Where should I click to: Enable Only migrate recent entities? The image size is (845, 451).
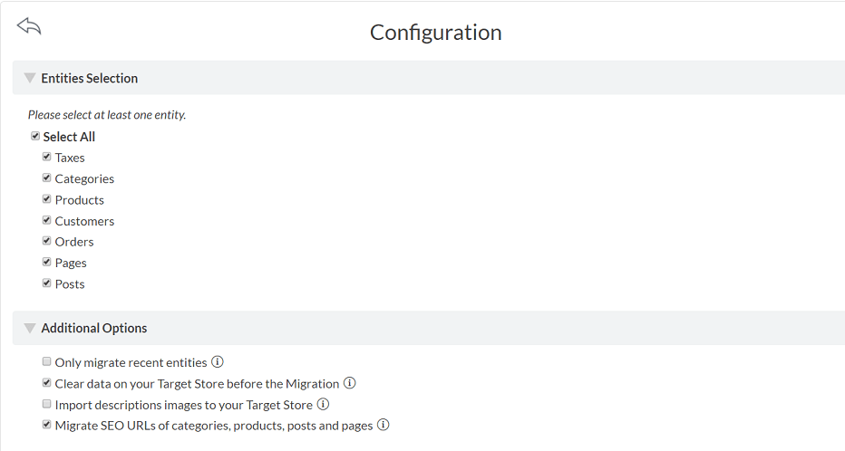click(x=47, y=362)
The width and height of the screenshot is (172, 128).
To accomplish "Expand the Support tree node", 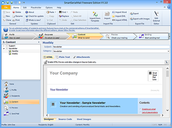I will point(4,46).
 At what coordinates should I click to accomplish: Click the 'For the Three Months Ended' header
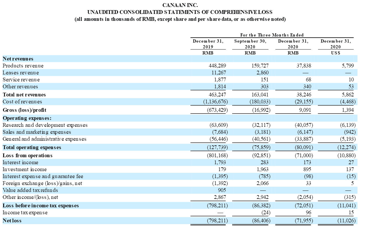click(x=272, y=35)
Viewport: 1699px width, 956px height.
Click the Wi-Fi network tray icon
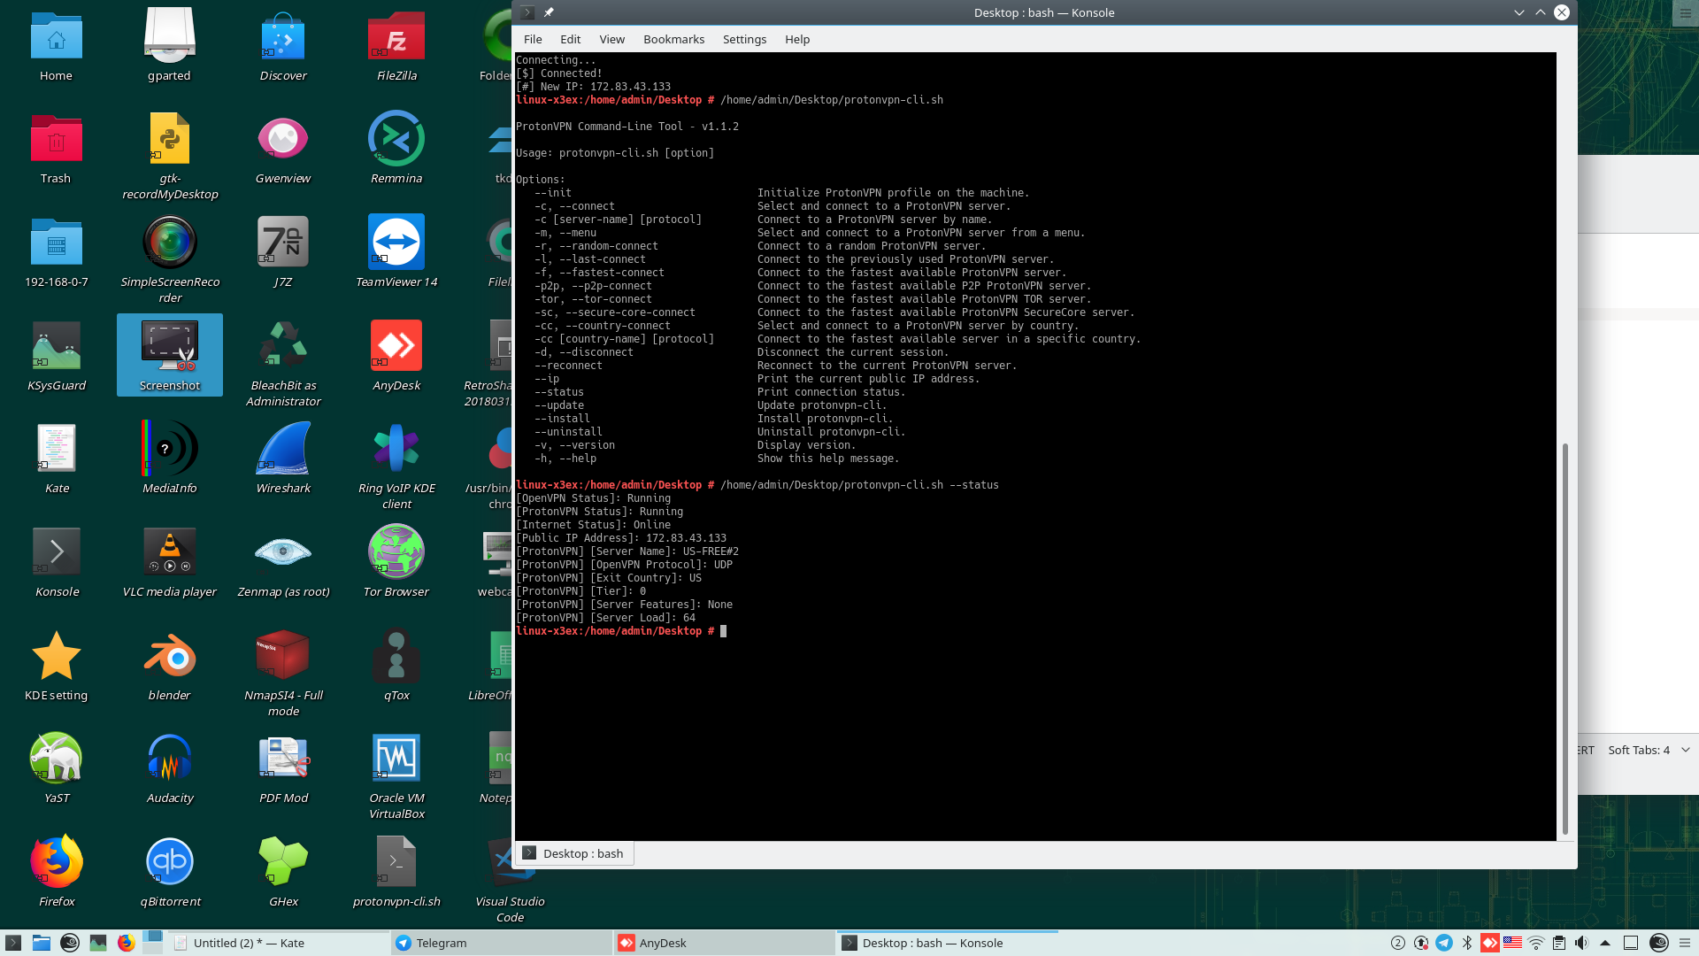coord(1536,943)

+ + +

Resize the records from the line containing "Viewport: 1699px width, 956px height." through the end of the records: write those lines out again, requests included, with every coordinate in the answers multiplied by 0.25 and rounded to a whole number, halves up. Leave the pictures out.

Viewport: 1699px width, 956px height.
Click the Wi-Fi network tray icon
coord(384,236)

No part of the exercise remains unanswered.